─── Excerpt to read
Wednesday, September 14, 2011

Desiring God

I recently celebrated my 29th birthday. Normally, I don’t make a big deal about my birthday and, to be quite honest, I’ve forgotten about it the week of and even day of many times before. However, I will say that my wife has continued to do an exceptional job in celebrating and rejoicing on that particular day and I must admit it makes me feel special. My mother always sends me very endearing cards that assure me that she is proud of me and I am always humbled by this. This year, I even received flowers from one of my aunts – it’s the first time I’ve ever received flowers and I’m not ashamed to say that, even though I’m a man, it was very touching. I have a lot to be thankful for. My wife and I recently moved into our new home and we are very grateful for it. We both have safe, efficient, and reliable vehicles to drive. We are both blessed with good jobs that pay us fairly and have great benefits. We have clothes to wear, food in our pantry, and money to pay the bills – not to mention what’s left over for us to enjoy and give. We are healthy, our family is healthy, and our friends are well. It seems to me that this would be the appropriate time to say, as I have seen and heard so many times before: “God is good!”
──────
─── Extracted records
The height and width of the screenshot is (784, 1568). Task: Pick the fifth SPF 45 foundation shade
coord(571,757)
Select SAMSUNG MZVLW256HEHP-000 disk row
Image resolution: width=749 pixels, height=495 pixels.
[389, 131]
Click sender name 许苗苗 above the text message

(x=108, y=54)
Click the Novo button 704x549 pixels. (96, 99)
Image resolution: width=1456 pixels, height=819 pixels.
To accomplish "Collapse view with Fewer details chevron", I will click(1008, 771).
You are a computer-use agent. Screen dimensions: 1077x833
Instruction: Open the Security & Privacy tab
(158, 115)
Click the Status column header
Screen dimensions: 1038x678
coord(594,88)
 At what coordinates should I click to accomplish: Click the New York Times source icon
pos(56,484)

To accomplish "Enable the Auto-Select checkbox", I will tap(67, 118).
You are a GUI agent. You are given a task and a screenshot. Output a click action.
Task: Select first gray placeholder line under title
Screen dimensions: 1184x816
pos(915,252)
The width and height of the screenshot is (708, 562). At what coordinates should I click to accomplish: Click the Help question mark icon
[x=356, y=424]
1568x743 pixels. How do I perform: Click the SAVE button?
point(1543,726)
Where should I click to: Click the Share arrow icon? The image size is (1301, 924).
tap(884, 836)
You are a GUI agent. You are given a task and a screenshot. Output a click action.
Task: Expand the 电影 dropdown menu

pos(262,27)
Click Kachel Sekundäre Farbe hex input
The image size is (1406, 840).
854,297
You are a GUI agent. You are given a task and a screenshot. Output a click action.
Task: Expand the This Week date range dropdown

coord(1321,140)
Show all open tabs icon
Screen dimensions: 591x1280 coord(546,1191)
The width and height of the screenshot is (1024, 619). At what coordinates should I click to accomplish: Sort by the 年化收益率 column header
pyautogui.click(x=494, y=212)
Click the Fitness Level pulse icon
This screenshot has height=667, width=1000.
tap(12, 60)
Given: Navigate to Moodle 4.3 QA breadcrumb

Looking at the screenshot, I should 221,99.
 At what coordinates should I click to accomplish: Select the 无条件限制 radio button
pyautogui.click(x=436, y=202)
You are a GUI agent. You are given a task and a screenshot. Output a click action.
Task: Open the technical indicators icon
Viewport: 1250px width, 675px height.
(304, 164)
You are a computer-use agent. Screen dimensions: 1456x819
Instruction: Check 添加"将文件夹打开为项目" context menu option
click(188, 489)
──────
▶ **Directions for this task**
Please reproduce the birthday blog post above word for word, from its date line to its final sentence.

▶ **Answer for the task**
Wednesday, September 14, 2011

Desiring God

I recently celebrated my 29th birthday. Normally, I don’t make a big deal about my birthday and, to be quite honest, I’ve forgotten about it the week of and even day of many times before. However, I will say that my wife has continued to do an exceptional job in celebrating and rejoicing on that particular day and I must admit it makes me feel special. My mother always sends me very endearing cards that assure me that she is proud of me and I am always humbled by this. This year, I even received flowers from one of my aunts – it’s the first time I’ve ever received flowers and I’m not ashamed to say that, even though I’m a man, it was very touching. I have a lot to be thankful for. My wife and I recently moved into our new home and we are very grateful for it. We both have safe, efficient, and reliable vehicles to drive. We are both blessed with good jobs that pay us fairly and have great benefits. We have clothes to wear, food in our pantry, and money to pay the bills – not to mention what’s left over for us to enjoy and give. We are healthy, our family is healthy, and our friends are well. It seems to me that this would be the appropriate time to say, as I have seen and heard so many times before: “God is good!”